Две страницы были исписаны сверху донизу.
Я помню, что даже тогда в моей взбаламученной душе еще оставалось место чувству изумления - меня поразили память и наблюдательность Теодора. Ведь у него не было возможности записывать, пока мы с ним бродили по форту; занести сведения об орудиях и укреплениях в блокнот он мог, только когда остался один на втором ярусе, в помещении моей батареи.
Минула целая вечность, прежде чем я наконец оторвал взгляд от блокнота. "Наверное, примерно то же самое испытывает человек, прочитавший свой смертный приговор", - подумал я тогда. Я знал, что Теодор смотрит на меня, но не мог взглянуть на него в ответ.
Потом прозвучал его голос:
- Bien? {Ну? (фр.)} - Он всегда так смешно говорил это слово:
"Bien?" - как нетерпеливый ребенок, веселый и злой одновременно.
- Bon Dieu {Боже (фр.)}, Теодор! - выдавил я - почти всхлипнул. Ты... предатель!
Тут Теодор расправил плечи.
- Я не предатель,- с гордостью произнес он. - Я офицер германской армии.
- Ты шпион! - гневно выкрикнул я. - Ты пришел сюда, ты предал меня, родного брата... По крайней мере, ты пытался это сделать, но тебе не удалось!

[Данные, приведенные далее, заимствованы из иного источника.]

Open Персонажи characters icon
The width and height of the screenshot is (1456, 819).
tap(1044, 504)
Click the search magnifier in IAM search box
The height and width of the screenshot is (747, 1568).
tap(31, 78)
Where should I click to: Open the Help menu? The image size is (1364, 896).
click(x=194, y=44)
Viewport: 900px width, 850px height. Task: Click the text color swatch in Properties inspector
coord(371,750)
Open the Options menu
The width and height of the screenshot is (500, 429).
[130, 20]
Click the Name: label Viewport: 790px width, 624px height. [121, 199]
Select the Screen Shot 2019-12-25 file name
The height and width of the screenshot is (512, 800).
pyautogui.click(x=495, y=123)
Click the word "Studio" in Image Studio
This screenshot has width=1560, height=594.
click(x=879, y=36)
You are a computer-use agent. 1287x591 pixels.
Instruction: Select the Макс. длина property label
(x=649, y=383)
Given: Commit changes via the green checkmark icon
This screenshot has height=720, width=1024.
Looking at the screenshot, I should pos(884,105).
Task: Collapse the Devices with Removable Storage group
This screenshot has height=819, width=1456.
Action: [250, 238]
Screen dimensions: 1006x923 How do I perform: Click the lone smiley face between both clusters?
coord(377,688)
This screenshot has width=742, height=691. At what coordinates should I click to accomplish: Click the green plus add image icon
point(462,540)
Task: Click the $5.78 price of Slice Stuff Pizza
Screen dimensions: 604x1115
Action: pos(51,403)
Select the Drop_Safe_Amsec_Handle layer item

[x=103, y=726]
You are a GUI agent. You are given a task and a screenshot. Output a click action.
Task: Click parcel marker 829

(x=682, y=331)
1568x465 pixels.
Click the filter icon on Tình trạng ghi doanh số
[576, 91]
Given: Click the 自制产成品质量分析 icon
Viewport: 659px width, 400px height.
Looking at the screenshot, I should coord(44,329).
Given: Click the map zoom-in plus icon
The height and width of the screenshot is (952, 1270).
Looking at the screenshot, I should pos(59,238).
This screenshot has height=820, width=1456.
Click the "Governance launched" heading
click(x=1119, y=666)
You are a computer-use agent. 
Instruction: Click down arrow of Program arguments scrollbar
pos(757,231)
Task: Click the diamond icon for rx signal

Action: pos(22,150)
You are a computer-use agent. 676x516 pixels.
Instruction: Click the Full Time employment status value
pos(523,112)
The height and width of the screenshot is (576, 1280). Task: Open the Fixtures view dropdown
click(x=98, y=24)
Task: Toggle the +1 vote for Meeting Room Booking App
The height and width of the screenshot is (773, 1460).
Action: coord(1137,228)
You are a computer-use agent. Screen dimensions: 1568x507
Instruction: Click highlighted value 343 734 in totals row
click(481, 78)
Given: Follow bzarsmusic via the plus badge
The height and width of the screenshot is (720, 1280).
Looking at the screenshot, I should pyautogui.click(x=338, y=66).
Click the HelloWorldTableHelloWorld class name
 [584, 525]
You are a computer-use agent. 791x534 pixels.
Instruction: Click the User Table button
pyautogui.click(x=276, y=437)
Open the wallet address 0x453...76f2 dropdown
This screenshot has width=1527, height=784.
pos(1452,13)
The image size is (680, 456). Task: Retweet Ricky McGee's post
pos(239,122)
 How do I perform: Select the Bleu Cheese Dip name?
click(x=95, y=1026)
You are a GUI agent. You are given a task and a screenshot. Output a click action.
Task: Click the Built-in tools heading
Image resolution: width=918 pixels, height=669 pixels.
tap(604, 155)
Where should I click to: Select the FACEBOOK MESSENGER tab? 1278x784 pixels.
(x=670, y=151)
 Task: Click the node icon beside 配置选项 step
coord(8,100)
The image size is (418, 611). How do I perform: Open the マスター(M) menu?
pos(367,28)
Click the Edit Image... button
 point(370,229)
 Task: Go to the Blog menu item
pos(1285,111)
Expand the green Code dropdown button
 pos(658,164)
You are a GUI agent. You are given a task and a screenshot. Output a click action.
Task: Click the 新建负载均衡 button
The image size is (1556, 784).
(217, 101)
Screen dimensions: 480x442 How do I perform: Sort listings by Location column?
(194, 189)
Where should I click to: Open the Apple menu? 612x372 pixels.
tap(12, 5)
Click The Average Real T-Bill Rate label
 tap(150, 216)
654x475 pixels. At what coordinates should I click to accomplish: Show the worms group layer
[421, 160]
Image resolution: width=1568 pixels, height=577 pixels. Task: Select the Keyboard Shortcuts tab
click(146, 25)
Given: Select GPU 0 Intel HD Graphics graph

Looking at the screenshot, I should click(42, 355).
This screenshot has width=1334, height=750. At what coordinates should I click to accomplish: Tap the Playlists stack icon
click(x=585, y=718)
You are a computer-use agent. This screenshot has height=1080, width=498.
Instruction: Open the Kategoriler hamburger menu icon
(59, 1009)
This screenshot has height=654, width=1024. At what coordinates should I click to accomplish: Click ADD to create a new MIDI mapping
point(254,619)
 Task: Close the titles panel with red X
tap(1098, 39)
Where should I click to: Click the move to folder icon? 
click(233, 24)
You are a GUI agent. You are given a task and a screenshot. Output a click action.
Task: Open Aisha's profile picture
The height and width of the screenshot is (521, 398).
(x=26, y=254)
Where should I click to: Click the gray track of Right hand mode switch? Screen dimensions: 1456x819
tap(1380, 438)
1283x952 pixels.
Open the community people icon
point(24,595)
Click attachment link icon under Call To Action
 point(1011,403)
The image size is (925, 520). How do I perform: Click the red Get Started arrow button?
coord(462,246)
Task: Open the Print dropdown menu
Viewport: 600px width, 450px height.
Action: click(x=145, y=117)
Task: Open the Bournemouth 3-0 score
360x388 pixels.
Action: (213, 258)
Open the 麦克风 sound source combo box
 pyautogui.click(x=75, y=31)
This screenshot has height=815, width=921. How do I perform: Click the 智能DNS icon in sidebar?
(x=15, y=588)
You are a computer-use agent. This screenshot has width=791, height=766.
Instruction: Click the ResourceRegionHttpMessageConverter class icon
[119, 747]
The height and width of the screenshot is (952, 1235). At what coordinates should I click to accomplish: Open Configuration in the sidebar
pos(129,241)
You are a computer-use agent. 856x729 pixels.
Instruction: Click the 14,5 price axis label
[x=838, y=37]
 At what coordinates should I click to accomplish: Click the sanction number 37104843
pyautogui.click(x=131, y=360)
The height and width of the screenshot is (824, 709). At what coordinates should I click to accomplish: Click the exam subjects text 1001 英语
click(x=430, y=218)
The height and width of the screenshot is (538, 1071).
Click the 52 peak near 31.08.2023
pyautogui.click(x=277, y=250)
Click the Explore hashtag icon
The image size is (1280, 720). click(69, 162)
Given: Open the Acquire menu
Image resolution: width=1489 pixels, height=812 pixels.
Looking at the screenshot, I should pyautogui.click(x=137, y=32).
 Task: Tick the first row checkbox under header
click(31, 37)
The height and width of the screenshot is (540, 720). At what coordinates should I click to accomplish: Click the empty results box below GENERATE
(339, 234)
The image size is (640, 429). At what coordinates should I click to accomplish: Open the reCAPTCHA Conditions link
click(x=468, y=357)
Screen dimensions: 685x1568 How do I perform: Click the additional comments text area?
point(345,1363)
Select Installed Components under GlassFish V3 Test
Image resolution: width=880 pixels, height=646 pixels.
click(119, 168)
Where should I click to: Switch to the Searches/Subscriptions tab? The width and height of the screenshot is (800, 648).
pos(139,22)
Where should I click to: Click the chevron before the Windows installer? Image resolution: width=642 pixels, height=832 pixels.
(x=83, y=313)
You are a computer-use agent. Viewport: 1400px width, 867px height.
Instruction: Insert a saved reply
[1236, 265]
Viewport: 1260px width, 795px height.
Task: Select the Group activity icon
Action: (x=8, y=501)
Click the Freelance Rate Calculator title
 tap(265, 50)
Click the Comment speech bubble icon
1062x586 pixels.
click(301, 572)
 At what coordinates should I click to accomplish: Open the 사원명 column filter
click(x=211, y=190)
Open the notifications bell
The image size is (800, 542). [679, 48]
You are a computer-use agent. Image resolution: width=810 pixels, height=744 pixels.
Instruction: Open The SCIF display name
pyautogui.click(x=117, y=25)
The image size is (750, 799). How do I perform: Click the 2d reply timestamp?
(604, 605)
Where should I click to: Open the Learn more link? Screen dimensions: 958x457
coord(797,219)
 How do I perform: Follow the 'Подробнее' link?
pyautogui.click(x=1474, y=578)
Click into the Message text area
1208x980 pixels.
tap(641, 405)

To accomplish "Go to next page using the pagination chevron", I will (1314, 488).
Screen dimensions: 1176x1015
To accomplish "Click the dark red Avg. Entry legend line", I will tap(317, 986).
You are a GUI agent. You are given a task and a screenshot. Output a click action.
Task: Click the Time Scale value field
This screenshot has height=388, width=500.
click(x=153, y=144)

Теодор приблизился и положил руку мне на плечо.
- Верно, не удалось, - сказал он. Его голос чуть заметно дрожал. - Но послушай, Жозеф, если кто-то из нас предатель, так это ты. Нет! Подожди, дай мне договорить! Я не обвиняю тебя, но и ты не имеешь права называть меня предателем. Ведь мы оба родились в Германской империи, разве мы не подданные императора Вильгельма? Разве не обязаны мы хранить ему верность? Ты вступил во французскую армию только потому, что судьба привела тебя в Париж, - тебе просто не оставалось выбора. Если бы ты оказался в Берлине, ты стал бы солдатом германской армии, иного не дано. Послушай меня, Жозеф. Я офицер, капитан. Едем со мной в Страсбург, и я добьюсь, чтобы тебя сделали лейтенантом. Едем, неужели тебе нравится служить здесь канониром?